Y seguramente es uno, sólo uno, de tantos colombianos que han alimentado las armas que escupen muerte y desesperanza.  Él lo hizo por el rebusque, por la opacidad de horizontes, por la ceguera de la inmediatez, por inconsciencia, por deshonestidad, por ser un desnortado. Por lo que sea. Pero él es uno.  Uno de abajo que –torpe- le daba balas al otro que un día le iba a llenar de plomo el espinazo.  Pero insisto, es uno de tantos.
Mientras comíamos y lo escuchaba, pensaba en los demás que también desde arriba han alimentado a esta guerra monstruosa paridora de desesperanzados, de condenados. Pensaba en esos que no están recogiendo cajas en la calle. Que nunca van a conocer a este chico arruinado, errante. Que no querrán saber que él existe, y mucho menos que no es un caso aislado, sino que es un prototípico agente multiplicador –y víctima- del Error colombiano.  
Este joven es una foto fija de la Colombia que nadie quiere ver.
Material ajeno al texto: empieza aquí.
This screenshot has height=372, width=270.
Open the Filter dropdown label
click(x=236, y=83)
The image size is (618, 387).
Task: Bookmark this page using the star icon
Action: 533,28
Él es la suerte social de todos los invisibles.  Él es la Colombia para la que nadie está preparado; la que va a despertarnos cada mañana con sus contradicciones, haciendo que el tan deseado posconflicto parezca un fantasma aterrado. 
Después de comer ese algo con él, nos despedimos. Me monté en la bici, y un poco más adelante me volví para decirle adiós con la mano.  Ya no me miraba, pero yo pude verlo de nuevo. Vi como cargaba esa carreta y todo su pasado a cuestas.  Y vi clarísimo que él es el retrato de lo que será nuestra transición.